Purpose: In health state valuations the public fails to anticipate adaptation-- they neglect to consider their capability of making the best of a situation. But do people who actually have a new disability consider adaptation in making forecasts?
Method: Patients who had recently had colostomy surgery (n=67) and patients who had recently had amputation surgery (n=56) received a survey at three different time points. The surveys consisted of measurements of physical and psychological well-being (quality of life, satisfaction with life, general health, physical functioning, activities, activities outside, calm/peacefull, energy, downhearted, embarrassed). Some items asked patients to predict how they would feel at the next survey time point—and to remember how they felt at the previous survey time point.

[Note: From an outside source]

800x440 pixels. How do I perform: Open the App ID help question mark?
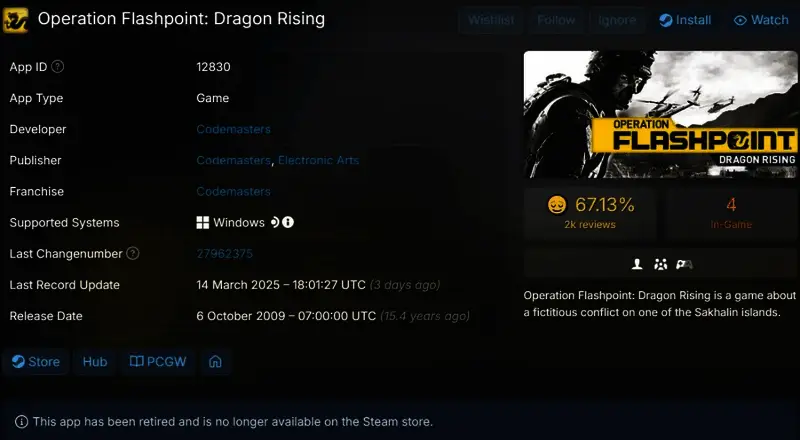coord(58,66)
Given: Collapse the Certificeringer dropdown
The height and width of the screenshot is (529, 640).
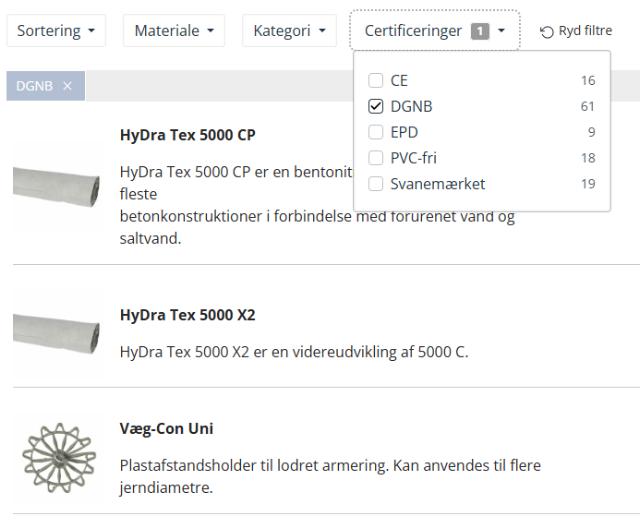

Result: From the predictions and actual valuations of the different well-being scales we find a clear pattern. Patients expected to improve on most well-being domains over time. In general, they overpredicted the amount of improvement. For example, colostomy patients at baseline predicted that their general health at the second wave would be significantly higher than their current general health at baseline ((M = 3.13 vs. 2.78, p < .05), and this prediction was significantly higher than their actual reported health at the second wave (M = 3.13 vs. M = 2.83, p < .05). Looking at recall, we find a similar pattern. Patients tend to think they are better off now than they were previously, and they underestimate their well being at the prior time points.
Conclusion: Patients who are in a situation to which they can adapt are overly optimistic in terms of predictions, and overestimate adaptation in their recollections. This is in contrast to what might be expected from the past literature on affective forecasting and may have implications for how treatment decisions are discussed.